Steve was taking down Chitauri as fast as he could. There were always more of them. He fought with everything he had, from the streets near Grand Central to a bank where he freed a roomful of hostages . . . but when that fight was over, he stood in the street and thought maybe they weren’t going to win after all. The National Guard had arrived, but all they could do was coordinate evacuations and provide a little covering fire. They couldn’t mount an effective opposition to the Chitauri. Steve stood and for a moment he felt something he’d never felt before.

Hopeless.

Maybe that was just Loki, but Steve was starting to feel like the Chitauri were going to absorb every punch the Avengers could throw. They had to close that portal, or nothing was going to stop the invasion.

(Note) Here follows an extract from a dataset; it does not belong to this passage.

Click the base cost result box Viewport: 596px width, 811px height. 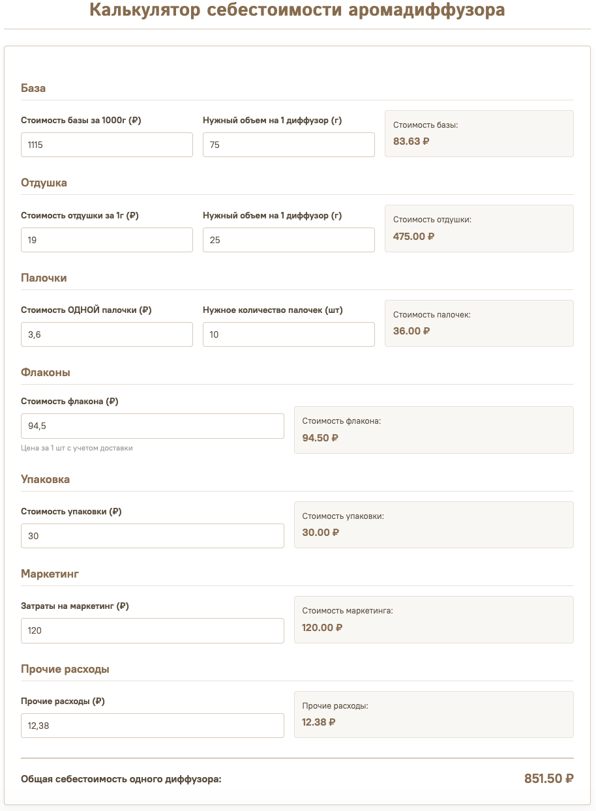(x=479, y=134)
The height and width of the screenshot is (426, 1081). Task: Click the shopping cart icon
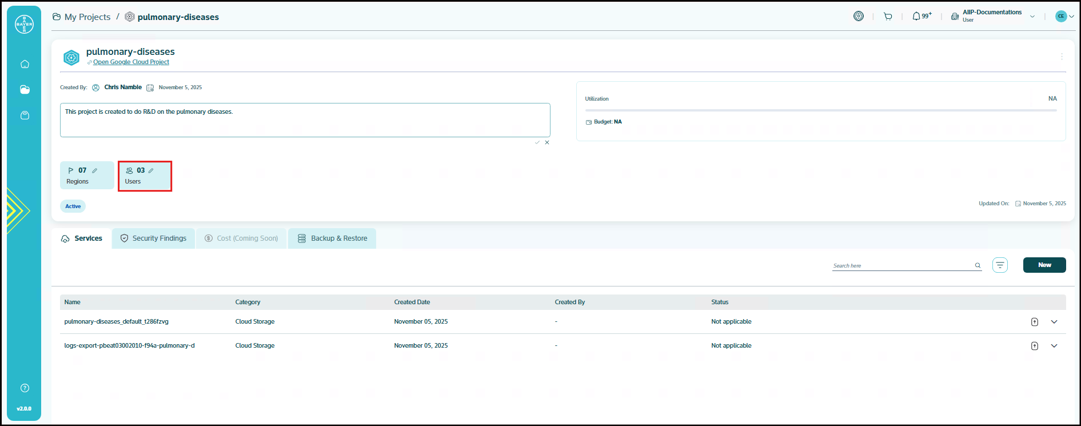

Fury stood and listened to the World Security Council explain that they had decided to take the operation out of his hands. They were going to use a nuclear missile to destroy the Tesseract and close the portal—but at the cost of untold civilian lives. Fury protested as strongly as he could and one of the councilors cut him off. “Director Fury. The Council has made a decision.”

“I recognize the Council has made a decision,” Fury said. “But given that it’s a stupid decision, I’ve elected to ignore it.”

“Director, you’re closer than any of our subs. You scramble that jet.”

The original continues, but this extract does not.